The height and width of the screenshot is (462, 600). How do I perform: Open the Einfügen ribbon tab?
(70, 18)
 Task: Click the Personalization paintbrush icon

---

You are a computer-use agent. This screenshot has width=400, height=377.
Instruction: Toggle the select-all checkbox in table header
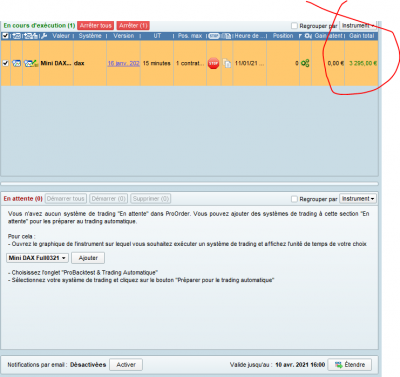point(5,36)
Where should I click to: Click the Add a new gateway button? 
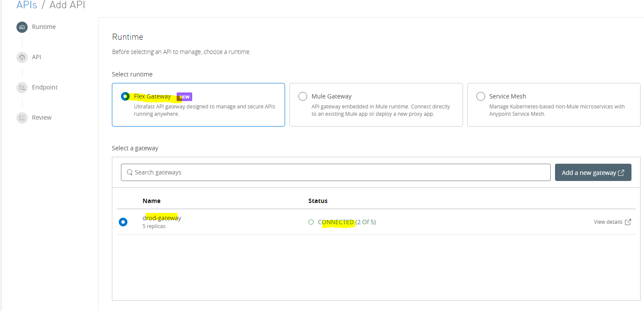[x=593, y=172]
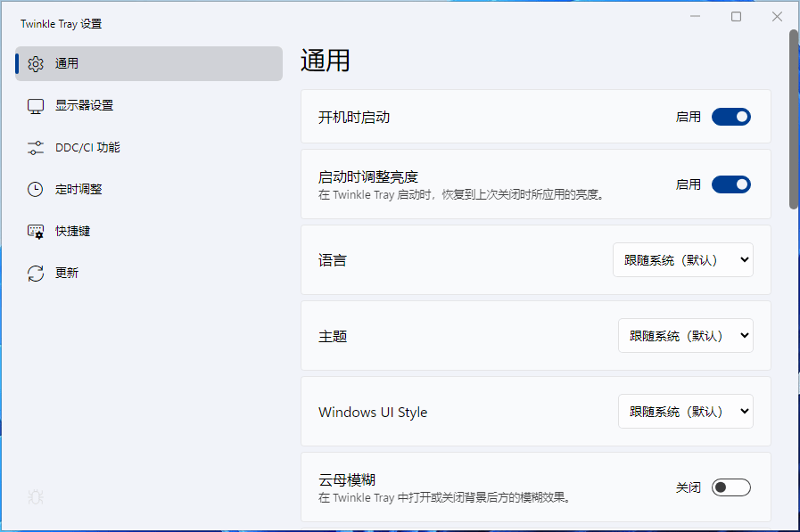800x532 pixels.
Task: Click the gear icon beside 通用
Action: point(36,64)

* * *

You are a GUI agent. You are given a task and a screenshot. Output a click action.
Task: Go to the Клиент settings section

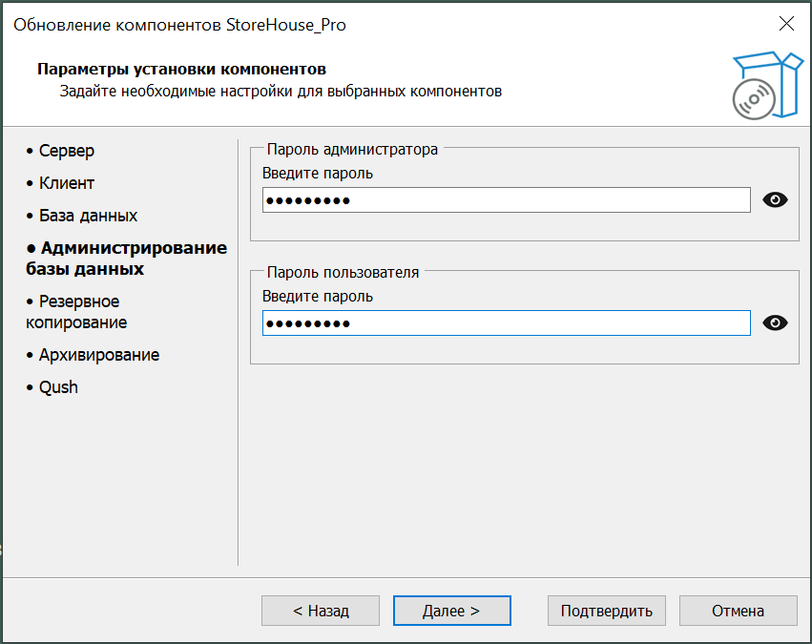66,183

The task: Produce only the lines from the line containing "The height and" through the line containing "Task: Click the Personalization", inclusive of both, exactly as they stand in the entries above.

Problem solution:
The height and width of the screenshot is (462, 600). How do I perform: Open the Einfügen ribbon tab?
(70, 18)
 Task: Click the Personalization paintbrush icon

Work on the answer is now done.